Price alerts
How can I get stock price alerts on my phone?
Learn how stock price alerts work, which trigger to choose, and how to receive a push notification when a stock reaches your target.
Published
Choose the event you actually want to know about
A stock price alert is a rule that watches a security for you. Instead of reopening a brokerage app throughout the day, you define a condition and receive a notification after that condition occurs. The simplest rule is a fixed target: for example, notify me when a stock reaches $100. This is useful when a particular level matters to your research, risk review, or watchlist.
Before creating the alert, decide what action the notification should prompt. You may want to revisit a company after it falls into a valuation range, review a position after a large gain, or simply follow a level mentioned in your own research. Writing down that reason helps prevent a push notification from becoming an impulsive trading signal.
Price alerts are different from orders. A limit order instructs a broker to attempt a transaction under defined conditions. An alert only tells you that a condition was observed. You still decide whether to do anything, and you should confirm the current quote before acting.

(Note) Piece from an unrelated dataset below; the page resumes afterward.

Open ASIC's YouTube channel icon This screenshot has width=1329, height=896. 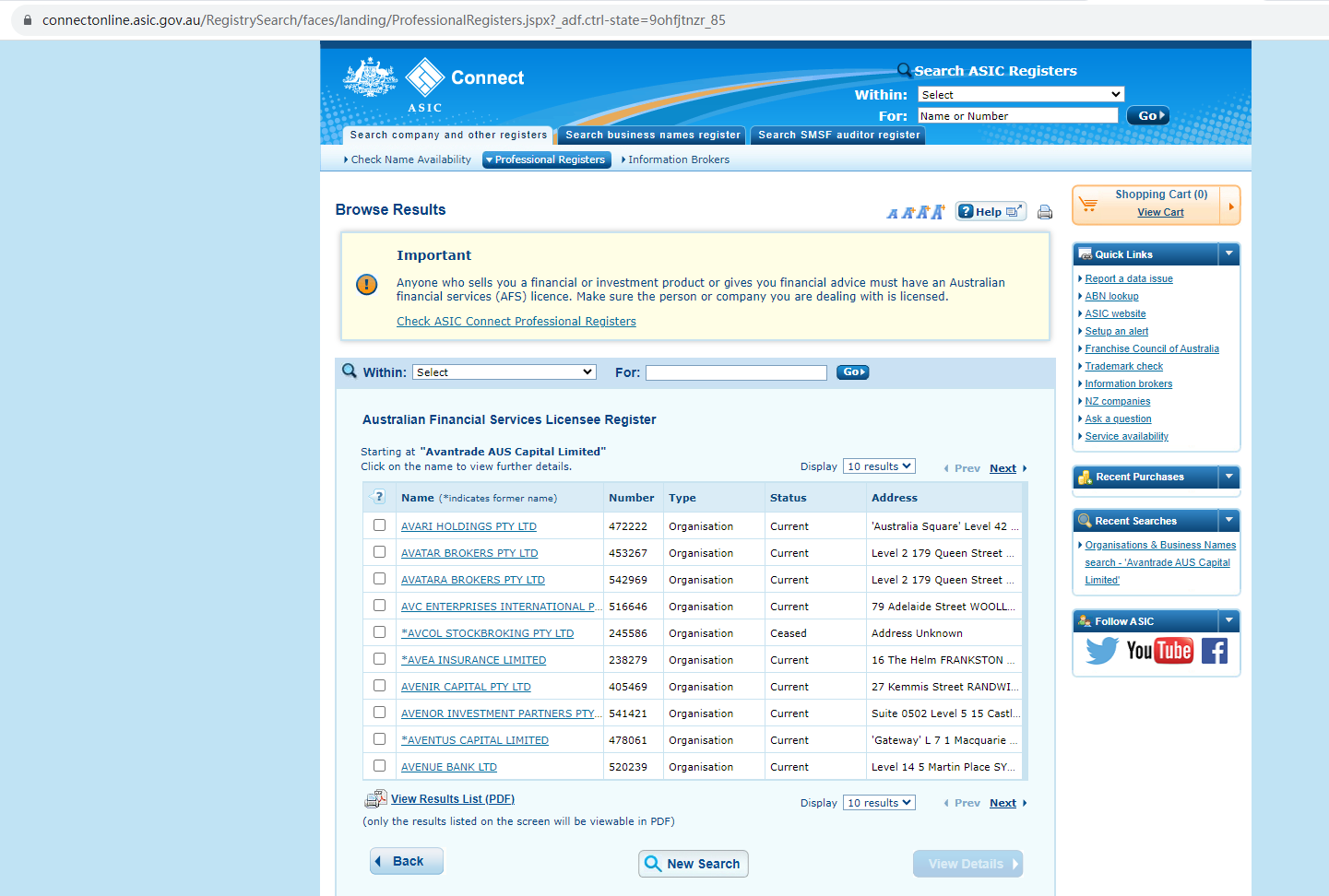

Fixed prices versus percentage moves
A fixed-price alert is appropriate when the number itself matters. Examples include a previous high, a price used in your valuation work, or a level at which you intend to review a holding. The rule remains easy to understand even if you return to it several weeks later.
A percentage-move alert answers a different question: has this stock moved unusually far relative to a starting point or time period? Percentage alerts can be more useful for monitoring several stocks with very different share prices. A $5 move is enormous for one security and negligible for another, while a percentage expresses the move on a comparable scale.
Avoid creating too many overlapping rules. If every small move produces a notification, important events become harder to notice. Start with the few conditions that would genuinely cause you to open the app and review new information.
How to create a price alert with Stocklet
- Download Stocklet and allow notifications when your phone asks for permission.
- Search for the company name or ticker you want to monitor.
- Open the stock and choose its alert settings.
- Select a target-price or percentage-move condition.
- Enter a meaningful threshold and save the alert.
- Confirm that notifications remain enabled for Stocklet in iOS or Android settings.
After setup, you do not need to keep a chart open. Stocklet checks the selected condition and sends a push notification when the event is detected. The notification is a prompt to review the latest quote and context, not proof that the market will remain at that price.
Why push notifications are more practical than manual checking
Manual checking consumes attention even when nothing has happened. Browser tabs and watchlist refreshes also make it tempting to react to ordinary market noise. A narrowly defined alert changes the workflow: decide what matters in advance, then return only when the rule is met.
Email can work for slow-moving research, but market messages are easily buried among newsletters and account mail. Push notifications are visible on the device investors already carry. Their usefulness still depends on sensible phone settings: Focus modes, battery restrictions, disabled notifications, or poor connectivity can delay or hide delivery.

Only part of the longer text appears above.